[Text segment]
And that’s because blockchains enabled these kind of complete contracts to run, permissionlessly. So that’s an example of a new thing, new market, new network that expands the pie of what’s possible and we like to invest in those things.

 

However, as mentioned, I would expect that over time, there’s gonna be a broader spectrum of things that happen on chain, including, you know, traditional company formation, right? That can be sort of marginally improved by the transparency and sort of automation that smart contracts bring. So that’s more like the DocuSign example, right? Where you’re automating certain processes and flows using the technology. So we’re interested in the full spectrum, but especially interested in the complete contracts, because that’s the net new thing that we think is the bottom up innovation today.

 

Simone Cicero

Looks like this interest for complete contracts is more like an interest for simple things, like simple super-scalable things, like there is this definition of hyper structures that has been thrown around a lot recently.

[Task requirements]
- 1) From the blockchain transcript, duplicate the stretch from "Simone Cicero" through "a lot recently.".
- 2) In the opening paragraph of the blockchain transcript, the speaker names several things that complete contracts are an example of. List each one.
- 3) Answer these from the blockchain transcript:
(a) In what manner did blockchains enable complete contracts to run?
(b) Which example does the speaker give for automating certain processes and flows?
(c) Which definition does Simone Cicero say has been thrown around a lot recently?

[Information supplied]

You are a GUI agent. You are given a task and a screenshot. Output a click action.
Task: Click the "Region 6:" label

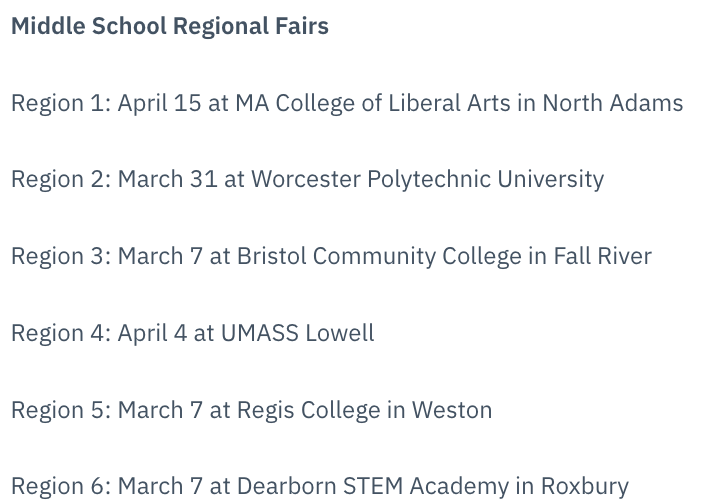pos(60,486)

[Solved problems]
- 1)
Simone Cicero

Looks like this interest for complete contracts is more like an interest for simple things, like simple super-scalable things, like there is this definition of hyper structures that has been thrown around a lot recently.

- 2)
- a new thing
- new market
- new network

- 3)
(a) Permissionlessly.
(b) The DocuSign example.
(c) Hyper structures.